Address
- 206 South Taft Ave. Jefferson, Wisconsin, 53549 United States
- Coordinates: 43°00′16″N 88°49′16″W﻿ / ﻿43.004501°N 88.821104°W

District information
- Type: Public
- Motto: Empowering Futures Together
- Grades: Pre-K through 12
- Superintendent: Charles Urness
- School board: 7 members
- Schools: 5
- NCES District ID: 5507050
- District ID: WI-2702

Students and staff
- Students: 1,666 (2023–24)
- Teachers: 138.80 (on an FTE basis)
- Student–teacher ratio: 12.00:1

Other information
- Website: www.sdoj.org

= School District of Jefferson (Wisconsin) =

School District in Wisconsin, U.S.

The School District of Jefferson is a rural school district in Jefferson County, Wisconsin, headquartered in Jefferson. The district covers an area of 94 sqmi including the city of Jefferson, the towns of Aztalan, Farmington, Hebron, Jefferson, Oakland, Concord, Sullivan, and the village of Sullivan.

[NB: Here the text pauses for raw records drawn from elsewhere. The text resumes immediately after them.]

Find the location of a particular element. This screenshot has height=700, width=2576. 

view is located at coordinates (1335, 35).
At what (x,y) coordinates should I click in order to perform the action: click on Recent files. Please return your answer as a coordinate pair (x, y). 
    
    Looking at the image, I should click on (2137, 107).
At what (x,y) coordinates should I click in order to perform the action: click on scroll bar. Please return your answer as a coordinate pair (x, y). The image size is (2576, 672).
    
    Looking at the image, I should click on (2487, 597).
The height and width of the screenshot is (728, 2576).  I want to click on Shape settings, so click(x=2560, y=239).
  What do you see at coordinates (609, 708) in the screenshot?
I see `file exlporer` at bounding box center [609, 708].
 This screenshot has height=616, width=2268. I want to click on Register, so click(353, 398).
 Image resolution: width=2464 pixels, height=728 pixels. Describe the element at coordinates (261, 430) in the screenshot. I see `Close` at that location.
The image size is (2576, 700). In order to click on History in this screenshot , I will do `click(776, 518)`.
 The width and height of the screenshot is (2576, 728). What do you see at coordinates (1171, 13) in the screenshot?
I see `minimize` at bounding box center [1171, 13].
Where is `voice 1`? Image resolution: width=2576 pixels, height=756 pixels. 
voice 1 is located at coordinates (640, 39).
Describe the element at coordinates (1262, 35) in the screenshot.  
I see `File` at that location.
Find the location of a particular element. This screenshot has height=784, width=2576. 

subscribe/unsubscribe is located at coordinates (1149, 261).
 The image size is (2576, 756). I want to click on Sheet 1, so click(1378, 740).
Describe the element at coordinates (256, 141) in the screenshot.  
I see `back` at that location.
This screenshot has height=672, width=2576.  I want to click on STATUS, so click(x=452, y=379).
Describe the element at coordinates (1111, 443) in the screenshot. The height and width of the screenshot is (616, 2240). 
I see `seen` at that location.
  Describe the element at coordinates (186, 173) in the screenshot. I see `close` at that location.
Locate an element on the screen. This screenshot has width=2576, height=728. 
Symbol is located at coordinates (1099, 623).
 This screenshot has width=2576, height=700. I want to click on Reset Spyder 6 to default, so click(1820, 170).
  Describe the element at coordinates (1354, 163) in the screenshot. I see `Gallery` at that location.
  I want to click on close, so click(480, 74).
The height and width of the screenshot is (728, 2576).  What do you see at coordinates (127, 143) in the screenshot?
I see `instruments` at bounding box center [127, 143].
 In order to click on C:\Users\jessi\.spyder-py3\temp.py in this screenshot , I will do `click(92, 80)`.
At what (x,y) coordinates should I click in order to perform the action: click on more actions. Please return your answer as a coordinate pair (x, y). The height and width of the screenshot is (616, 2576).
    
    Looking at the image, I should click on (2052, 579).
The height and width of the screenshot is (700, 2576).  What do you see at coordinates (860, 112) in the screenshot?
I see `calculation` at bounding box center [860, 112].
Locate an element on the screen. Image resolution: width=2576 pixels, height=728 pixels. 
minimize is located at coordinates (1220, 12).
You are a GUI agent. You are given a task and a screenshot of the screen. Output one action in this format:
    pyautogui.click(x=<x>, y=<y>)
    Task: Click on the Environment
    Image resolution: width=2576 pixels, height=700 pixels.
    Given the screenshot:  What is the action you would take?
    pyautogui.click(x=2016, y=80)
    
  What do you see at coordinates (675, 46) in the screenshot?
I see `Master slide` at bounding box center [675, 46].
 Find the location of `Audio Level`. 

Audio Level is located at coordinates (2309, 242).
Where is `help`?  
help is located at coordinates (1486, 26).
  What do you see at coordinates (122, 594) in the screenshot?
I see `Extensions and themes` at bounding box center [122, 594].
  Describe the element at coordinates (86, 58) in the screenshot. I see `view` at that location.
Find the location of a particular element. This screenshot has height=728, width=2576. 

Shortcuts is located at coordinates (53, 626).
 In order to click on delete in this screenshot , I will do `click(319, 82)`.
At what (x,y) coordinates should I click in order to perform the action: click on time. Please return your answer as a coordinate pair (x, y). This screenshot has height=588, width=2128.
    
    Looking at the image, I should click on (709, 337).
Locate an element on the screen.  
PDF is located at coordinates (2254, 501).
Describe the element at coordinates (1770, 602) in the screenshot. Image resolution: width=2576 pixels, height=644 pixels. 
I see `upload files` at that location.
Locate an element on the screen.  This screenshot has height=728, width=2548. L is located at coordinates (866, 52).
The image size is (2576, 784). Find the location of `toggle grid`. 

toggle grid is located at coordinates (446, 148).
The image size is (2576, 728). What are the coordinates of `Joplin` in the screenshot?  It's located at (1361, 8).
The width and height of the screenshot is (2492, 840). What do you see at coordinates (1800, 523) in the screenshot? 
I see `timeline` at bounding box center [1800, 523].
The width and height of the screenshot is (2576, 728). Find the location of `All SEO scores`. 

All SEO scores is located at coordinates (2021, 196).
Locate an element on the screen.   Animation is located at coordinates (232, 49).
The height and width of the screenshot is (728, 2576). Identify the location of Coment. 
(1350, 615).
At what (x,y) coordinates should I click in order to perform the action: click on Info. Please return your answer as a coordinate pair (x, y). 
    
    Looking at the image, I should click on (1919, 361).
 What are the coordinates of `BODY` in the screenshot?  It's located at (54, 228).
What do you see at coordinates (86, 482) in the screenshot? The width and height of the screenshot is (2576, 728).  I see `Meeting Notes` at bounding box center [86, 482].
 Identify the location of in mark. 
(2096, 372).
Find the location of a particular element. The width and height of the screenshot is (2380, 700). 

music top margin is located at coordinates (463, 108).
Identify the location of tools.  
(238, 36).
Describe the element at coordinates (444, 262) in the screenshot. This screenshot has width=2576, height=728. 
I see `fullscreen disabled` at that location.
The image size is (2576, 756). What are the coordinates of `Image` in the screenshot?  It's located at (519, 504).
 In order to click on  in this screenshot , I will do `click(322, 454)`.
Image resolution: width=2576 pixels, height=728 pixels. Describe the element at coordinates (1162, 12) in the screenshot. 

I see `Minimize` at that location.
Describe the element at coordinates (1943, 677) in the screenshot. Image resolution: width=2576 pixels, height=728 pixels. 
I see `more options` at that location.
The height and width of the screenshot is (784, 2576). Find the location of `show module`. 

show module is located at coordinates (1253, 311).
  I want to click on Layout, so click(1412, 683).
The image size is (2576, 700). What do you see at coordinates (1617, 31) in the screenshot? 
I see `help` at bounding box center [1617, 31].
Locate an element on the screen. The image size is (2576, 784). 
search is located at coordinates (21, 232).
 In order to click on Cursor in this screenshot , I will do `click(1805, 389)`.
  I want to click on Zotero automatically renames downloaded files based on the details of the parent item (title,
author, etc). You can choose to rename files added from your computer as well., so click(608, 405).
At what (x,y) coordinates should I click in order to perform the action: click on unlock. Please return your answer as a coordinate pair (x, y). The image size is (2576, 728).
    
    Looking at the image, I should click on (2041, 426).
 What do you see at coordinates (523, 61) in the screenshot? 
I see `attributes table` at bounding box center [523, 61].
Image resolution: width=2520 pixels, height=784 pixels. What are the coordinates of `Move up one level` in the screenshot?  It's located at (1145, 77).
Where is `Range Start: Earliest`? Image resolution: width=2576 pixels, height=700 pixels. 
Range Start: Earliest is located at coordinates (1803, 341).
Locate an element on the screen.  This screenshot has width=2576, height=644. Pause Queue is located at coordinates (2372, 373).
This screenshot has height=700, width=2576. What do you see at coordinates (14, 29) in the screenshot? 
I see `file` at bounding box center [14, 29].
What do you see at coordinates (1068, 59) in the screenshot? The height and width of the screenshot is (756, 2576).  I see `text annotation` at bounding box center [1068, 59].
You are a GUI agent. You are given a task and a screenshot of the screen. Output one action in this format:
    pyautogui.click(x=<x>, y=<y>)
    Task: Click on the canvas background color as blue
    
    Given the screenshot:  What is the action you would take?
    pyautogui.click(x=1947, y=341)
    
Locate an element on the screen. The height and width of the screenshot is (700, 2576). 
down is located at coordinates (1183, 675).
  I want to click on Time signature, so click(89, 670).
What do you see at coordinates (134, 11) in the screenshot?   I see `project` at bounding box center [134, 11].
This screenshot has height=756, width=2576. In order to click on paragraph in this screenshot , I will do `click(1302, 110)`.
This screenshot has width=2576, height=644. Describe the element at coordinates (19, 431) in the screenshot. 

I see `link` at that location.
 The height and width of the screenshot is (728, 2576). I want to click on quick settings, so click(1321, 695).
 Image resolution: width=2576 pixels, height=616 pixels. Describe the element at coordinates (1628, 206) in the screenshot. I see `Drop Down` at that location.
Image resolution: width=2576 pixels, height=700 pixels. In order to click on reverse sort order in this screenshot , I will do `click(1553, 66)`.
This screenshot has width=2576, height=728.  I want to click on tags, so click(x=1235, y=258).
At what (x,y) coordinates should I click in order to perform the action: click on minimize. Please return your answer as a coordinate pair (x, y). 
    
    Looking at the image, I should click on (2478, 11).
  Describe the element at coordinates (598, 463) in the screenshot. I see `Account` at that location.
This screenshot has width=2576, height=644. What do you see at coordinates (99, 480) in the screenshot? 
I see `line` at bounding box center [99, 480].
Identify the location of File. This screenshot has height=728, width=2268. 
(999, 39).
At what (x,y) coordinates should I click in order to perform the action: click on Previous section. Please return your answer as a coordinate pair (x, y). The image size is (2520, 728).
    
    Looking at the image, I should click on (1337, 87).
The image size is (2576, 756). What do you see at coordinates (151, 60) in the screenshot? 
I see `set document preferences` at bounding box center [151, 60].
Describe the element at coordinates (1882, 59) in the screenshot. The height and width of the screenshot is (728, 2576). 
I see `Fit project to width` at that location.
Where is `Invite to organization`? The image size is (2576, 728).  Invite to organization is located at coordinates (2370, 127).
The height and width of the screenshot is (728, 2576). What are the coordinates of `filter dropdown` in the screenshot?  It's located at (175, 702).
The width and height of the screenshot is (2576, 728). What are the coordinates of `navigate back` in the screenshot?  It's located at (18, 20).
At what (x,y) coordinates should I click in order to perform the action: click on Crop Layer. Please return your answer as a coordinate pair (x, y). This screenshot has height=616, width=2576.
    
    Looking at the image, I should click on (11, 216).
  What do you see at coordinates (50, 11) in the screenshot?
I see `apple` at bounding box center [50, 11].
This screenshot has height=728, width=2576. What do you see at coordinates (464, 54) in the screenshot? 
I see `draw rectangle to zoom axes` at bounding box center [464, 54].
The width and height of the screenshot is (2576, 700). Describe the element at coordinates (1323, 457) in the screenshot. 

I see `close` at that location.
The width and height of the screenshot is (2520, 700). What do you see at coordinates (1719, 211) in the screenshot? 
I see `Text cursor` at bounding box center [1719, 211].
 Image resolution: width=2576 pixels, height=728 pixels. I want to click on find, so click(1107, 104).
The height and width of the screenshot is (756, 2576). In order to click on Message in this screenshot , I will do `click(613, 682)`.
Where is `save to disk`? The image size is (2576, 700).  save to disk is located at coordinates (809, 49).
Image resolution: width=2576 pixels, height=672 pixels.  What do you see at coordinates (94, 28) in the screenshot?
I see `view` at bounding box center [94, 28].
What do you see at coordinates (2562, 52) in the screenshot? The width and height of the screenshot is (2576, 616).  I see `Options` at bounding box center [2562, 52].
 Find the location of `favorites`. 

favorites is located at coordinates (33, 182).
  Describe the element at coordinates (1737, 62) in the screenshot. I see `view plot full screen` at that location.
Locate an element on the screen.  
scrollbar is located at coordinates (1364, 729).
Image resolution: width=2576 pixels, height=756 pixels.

In the 2023-2024 school year, there were 1,666 students enrolled in the school district. The superintendent is Charles Urness, and the district's Board of Education has seven members.

== Schools ==
The school district operates three elementary schools (pre-kindergarten through 5th grade), one middle school (6th to 8th grades) and one high school (9th to 12th grades):
- Jefferson High School
- Jefferson Middle School
- East Elementary School
- Sullivan Elementary School
- West Elementary School

Sullivan Elementary School was designated a National Blue Ribbon School in 2022.